My Basic Parsing and Transformation Tool

+MrFish · September 9, 2015

This is probably a buffer overflow bug in the TBXL parser code. Can you post the lines 155 to 157 of the generated .LST? I will look at it later and try to understand where the overflow is.

Or, you can send me the full source, so I can test it myself.

155DIMN$(BA),O$(BA),R$(BA):DIMP$(BA),Q$(BA):DIMT$(219),U$(50),V$(245):DS=ADR(V$):CV=ADR(T$):BS=ADR(U$):C4=ADR(S$)

156BP=ADR(G$):BJ=ADR(N$):BH=ADR(O$):BT=ADR(R$):BE=ADR(P$):BF=ADR(Q$):ENDP.

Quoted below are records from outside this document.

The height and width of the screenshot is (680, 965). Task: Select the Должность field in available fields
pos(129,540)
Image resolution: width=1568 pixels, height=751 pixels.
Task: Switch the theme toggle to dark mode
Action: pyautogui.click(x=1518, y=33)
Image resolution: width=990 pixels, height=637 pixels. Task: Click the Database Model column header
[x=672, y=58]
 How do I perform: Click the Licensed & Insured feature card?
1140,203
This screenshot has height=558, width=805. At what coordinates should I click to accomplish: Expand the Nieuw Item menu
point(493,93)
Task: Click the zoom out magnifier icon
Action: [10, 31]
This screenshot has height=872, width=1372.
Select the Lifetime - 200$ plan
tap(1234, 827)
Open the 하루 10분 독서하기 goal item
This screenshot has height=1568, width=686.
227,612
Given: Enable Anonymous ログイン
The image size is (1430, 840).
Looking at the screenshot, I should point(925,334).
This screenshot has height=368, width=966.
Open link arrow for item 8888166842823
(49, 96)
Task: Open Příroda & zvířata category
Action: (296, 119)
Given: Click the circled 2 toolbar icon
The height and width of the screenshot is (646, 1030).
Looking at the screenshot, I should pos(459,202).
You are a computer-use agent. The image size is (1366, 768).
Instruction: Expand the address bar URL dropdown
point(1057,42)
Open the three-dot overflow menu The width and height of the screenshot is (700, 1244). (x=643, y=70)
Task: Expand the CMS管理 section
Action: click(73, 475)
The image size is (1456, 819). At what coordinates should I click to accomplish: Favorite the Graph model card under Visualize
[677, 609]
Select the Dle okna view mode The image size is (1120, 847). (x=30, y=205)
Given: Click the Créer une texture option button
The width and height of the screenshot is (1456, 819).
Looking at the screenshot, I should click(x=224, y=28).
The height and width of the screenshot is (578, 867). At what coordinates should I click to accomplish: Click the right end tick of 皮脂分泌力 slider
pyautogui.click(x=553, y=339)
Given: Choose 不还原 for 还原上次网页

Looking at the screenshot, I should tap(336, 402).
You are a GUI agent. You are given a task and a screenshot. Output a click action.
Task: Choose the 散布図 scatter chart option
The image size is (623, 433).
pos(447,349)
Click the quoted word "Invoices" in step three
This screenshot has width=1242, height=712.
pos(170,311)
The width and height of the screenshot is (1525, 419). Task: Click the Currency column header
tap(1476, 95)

157PROCB:AX=0:AW=0:B2=0:B5=0:DU=0:A_=0:BB=DR:BC=0:B0=0:B4=0:B6=0:Z=0:AM=0:AO=0:DV=0:DW=0:B1=0:B3=0:BD=0:AY=0:DX=0:BG=0

158BQ=0:BR=0:BK=0:BI=0:CW=183:BW=0:BV=1:C9=1:CC=65535:CD=1:CE=0:CH=0:CK=A4:B7=0:I=0:DC=0:I$="":ENDP.

I'll send you the sources in PM.

I know a big part of the purpose of your parser is to ease writing BASIC programs for submission in contests such as the "BASIC 10 Liner", where you want to pack as many characters as possible in each line. But I'm wondering -- based on problems with buffer overflow -- if it might be a good idea to have a command line switch for setting the line length?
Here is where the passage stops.